This course uses Python 3.11.

Below is a very basic (and incomplete) overview of the Python language... 

For those completely new to Python, [this section of the official documentation may be useful](https://docs.python.org/3.11/library/stdtypes.html#common-sequence-operations).

In [3]:
# This is a comment.  
# Any line starting with # will be interpreted as a comment

# this is a string assigned to a variable
greeting = "hello"

# If enclosed in triple quotes, strings can also be multiline:

"""
I'm a multiline
string.
"""

# let's use a for loop to print it letter by letter
for letter in greeting:
    print(letter)
    
# Did you notice the indentation there?  Whitespace matters in Python!

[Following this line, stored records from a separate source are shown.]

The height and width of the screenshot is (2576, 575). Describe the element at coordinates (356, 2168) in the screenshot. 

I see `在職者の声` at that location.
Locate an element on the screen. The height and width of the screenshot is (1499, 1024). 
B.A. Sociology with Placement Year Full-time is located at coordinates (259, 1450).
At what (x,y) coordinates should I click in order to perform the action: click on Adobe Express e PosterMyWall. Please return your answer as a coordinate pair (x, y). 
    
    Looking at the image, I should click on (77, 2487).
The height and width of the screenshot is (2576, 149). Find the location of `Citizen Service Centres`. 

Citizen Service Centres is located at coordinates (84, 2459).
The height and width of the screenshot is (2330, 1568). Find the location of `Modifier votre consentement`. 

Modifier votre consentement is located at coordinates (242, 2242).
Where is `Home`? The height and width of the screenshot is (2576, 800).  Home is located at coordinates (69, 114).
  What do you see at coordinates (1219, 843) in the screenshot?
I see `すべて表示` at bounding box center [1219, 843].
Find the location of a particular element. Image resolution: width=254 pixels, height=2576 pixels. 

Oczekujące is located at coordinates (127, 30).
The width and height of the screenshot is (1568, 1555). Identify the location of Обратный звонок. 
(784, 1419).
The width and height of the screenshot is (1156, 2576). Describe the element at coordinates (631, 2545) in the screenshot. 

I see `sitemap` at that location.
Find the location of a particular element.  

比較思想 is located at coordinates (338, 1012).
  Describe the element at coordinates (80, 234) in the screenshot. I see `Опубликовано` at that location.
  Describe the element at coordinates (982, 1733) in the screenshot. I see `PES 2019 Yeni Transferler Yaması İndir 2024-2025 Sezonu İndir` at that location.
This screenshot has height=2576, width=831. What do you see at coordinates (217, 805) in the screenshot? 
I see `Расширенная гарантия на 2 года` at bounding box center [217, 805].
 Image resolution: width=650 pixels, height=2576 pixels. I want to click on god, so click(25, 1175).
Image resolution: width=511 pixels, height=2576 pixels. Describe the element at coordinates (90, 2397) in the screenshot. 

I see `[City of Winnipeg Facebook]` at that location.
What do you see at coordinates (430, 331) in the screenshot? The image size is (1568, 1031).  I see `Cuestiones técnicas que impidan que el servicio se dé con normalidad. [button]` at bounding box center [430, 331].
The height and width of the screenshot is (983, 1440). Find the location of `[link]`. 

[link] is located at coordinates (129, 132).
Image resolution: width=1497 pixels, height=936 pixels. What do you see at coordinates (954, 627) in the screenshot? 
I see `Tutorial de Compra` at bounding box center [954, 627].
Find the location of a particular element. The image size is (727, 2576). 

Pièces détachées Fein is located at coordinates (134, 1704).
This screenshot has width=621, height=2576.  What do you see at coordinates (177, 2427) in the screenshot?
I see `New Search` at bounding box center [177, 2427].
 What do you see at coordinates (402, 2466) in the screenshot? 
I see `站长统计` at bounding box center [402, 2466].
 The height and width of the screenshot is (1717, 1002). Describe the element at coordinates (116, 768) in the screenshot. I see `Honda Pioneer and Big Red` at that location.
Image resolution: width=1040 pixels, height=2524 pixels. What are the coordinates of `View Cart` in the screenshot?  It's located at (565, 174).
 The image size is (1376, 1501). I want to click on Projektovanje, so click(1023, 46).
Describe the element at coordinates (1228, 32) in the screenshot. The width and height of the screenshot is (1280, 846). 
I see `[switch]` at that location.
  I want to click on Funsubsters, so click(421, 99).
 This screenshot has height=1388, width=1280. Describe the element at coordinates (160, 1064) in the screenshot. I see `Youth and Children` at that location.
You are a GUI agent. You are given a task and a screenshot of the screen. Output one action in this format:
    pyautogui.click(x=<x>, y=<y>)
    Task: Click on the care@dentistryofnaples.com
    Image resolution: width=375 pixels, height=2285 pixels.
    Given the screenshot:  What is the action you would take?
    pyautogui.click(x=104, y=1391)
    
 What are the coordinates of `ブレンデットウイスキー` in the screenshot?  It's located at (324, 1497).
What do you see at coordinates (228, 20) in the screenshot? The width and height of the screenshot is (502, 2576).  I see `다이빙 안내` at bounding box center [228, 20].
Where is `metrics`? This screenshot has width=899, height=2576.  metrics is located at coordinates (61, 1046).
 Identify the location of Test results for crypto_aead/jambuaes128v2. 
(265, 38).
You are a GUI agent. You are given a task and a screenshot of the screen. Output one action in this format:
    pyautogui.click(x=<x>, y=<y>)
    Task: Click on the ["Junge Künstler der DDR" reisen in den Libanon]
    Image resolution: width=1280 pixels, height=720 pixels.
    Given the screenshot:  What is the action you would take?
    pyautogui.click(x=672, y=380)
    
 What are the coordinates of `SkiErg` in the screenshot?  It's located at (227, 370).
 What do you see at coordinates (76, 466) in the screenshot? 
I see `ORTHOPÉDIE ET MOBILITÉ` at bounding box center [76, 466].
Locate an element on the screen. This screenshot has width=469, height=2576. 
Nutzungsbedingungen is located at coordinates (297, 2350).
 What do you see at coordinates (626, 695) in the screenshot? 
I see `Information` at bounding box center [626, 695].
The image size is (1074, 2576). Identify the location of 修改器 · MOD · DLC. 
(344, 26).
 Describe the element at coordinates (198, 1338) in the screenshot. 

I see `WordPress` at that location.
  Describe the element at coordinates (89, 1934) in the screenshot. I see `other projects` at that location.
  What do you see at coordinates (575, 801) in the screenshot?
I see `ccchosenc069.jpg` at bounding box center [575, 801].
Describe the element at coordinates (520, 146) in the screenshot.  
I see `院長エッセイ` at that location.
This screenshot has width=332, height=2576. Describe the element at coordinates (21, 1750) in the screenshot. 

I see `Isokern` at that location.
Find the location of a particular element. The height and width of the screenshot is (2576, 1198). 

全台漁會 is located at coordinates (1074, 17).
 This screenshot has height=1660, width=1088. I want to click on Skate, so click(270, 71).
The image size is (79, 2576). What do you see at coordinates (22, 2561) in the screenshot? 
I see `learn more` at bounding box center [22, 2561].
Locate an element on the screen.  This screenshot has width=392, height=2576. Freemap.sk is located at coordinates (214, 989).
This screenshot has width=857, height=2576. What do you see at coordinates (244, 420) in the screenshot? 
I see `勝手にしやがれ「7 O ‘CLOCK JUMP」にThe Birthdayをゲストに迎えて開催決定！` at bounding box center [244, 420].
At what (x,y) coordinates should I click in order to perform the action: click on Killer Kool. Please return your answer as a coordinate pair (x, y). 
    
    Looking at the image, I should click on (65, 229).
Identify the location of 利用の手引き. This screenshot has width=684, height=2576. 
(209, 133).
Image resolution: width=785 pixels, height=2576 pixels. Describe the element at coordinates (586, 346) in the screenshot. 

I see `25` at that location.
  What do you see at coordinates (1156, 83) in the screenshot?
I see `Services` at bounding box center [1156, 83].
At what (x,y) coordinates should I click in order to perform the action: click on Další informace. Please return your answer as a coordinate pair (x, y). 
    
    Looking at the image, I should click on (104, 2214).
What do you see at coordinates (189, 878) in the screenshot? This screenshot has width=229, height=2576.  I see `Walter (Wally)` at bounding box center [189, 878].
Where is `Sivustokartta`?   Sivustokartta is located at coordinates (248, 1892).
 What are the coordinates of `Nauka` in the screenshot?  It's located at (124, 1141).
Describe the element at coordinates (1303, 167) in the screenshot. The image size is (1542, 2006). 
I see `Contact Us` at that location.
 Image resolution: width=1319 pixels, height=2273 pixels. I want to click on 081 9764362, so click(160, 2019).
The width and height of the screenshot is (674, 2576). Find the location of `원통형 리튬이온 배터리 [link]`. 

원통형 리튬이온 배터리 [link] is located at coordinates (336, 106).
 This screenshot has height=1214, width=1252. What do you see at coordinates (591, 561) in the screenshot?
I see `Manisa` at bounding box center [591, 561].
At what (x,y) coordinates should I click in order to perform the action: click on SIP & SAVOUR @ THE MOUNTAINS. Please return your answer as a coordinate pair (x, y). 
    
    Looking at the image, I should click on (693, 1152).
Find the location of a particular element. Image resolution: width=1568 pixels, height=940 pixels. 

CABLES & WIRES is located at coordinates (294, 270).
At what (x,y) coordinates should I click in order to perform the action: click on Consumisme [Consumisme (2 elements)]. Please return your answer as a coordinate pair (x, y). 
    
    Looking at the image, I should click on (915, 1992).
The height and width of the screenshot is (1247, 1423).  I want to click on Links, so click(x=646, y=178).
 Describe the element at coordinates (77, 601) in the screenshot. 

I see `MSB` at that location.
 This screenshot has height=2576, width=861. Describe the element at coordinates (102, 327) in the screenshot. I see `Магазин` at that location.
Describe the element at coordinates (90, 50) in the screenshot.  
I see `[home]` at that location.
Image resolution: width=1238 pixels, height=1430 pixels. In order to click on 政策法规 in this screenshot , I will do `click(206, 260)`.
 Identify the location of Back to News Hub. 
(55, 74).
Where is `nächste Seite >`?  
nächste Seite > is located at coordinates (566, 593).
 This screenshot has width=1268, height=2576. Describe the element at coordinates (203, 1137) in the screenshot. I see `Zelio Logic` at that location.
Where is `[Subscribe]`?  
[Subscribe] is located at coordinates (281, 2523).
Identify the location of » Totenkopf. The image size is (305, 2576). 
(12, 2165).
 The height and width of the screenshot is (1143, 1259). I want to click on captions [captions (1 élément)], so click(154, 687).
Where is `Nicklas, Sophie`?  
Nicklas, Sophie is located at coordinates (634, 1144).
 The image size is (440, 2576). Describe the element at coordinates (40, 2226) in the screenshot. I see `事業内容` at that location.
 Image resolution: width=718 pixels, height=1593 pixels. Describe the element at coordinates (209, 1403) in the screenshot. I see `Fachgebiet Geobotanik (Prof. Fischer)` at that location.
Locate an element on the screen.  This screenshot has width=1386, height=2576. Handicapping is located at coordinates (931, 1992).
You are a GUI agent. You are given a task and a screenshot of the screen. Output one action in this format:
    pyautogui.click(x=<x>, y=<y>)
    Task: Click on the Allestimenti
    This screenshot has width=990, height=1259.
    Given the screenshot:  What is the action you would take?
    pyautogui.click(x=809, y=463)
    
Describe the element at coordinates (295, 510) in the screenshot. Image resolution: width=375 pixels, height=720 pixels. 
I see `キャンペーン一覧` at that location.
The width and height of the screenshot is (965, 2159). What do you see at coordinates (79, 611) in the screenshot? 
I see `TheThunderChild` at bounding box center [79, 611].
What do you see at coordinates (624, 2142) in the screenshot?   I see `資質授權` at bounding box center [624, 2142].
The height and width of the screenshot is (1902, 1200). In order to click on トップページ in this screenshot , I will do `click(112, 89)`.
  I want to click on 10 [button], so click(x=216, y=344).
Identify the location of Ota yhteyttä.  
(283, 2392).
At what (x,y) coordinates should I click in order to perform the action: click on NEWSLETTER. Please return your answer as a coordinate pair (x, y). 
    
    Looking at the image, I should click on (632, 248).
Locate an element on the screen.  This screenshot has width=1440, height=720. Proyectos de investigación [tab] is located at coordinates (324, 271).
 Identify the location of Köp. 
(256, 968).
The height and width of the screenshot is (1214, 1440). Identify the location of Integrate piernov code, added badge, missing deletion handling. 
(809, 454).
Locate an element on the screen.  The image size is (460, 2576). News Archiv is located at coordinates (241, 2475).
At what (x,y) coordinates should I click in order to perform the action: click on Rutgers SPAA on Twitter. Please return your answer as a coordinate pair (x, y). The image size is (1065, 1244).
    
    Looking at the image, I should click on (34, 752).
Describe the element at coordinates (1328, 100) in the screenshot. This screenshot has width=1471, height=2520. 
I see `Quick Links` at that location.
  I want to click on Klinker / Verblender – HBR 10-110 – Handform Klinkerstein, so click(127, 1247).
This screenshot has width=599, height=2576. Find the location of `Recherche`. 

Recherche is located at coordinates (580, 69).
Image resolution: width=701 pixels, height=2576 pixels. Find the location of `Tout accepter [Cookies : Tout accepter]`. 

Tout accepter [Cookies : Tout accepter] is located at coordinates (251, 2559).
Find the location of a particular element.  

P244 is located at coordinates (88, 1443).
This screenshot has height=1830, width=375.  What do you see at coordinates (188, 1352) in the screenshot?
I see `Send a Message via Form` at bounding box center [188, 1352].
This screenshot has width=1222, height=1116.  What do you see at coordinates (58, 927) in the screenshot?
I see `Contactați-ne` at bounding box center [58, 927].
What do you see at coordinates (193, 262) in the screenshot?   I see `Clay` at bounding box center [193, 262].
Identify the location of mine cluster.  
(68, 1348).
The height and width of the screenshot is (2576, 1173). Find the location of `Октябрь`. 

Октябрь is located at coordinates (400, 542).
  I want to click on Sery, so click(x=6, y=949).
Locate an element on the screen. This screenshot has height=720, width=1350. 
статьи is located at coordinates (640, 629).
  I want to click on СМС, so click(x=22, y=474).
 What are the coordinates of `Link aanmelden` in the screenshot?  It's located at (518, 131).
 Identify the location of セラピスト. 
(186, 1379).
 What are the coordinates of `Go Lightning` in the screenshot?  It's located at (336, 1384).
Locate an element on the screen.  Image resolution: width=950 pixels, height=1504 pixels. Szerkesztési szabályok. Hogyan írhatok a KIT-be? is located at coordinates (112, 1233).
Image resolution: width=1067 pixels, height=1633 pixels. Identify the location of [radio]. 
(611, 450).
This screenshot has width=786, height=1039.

# here's a list of integers

numbers = [1, 2, 3, 4]

# let's add one to each number using a list comprehension
# and assign the result to a variable called res
# list comprehensions are used widely in Python (they're very Pythonic!)

res = [num + 1 for num in numbers]

# let's confirm that it worked
print(res)

# now let's try spicing things up using a conditional to filter out all values greater than or equal to 3...
print([num for num in res if not num >= 3])

# Python 3.7 introduced "f-strings" as a convenient way of formatting strings using templates
# For example ...
name = "Josuke"

print(f"{greeting}, {name}!")

# f-strings are f-ing convenient!


# let's look at defining functions in Python..

def greet(name):
    print(f"Howdy, {name}!")

# here's how we call it...

greet("partner")

# let's add a description of the function...

def greet(name):
    """
    Prints a greeting given some name.
    
    :param name: the name to be addressed in the greeting
    :type name: str
    
    """
    print(f"Howdy, {name}!")
    
# I encourage you to use docstrings!

# Python introduced support for optional type hints in v3.5.
# You can read more aobut this feature here: https://docs.python.org/3.7/library/typing.html
# let's give it a try...
def add_six(num: int) -> int:
    return num + 6

# this should print 13
print(add_six(7))

# Python also has "anonymous functions" (also known as "lambda" functions)
# take a look at the following code:

greet_alt = lambda name: print(f"Hi, {name}!")

greet_alt("Fred")

# lambda functions are often passed to other functions
# For example, they can be used to specify how a sequence should be sorted
# let's sort a list of pairs by their second element
pairs = [("bounce", 32), ("bighorn", 12), ("radical", 4), ("analysis", 7)]
# -1 is last thing in some sequence, -2 is the second to last thing in some seq, etc.
print(sorted(pairs, key=lambda pair: pair[-1]))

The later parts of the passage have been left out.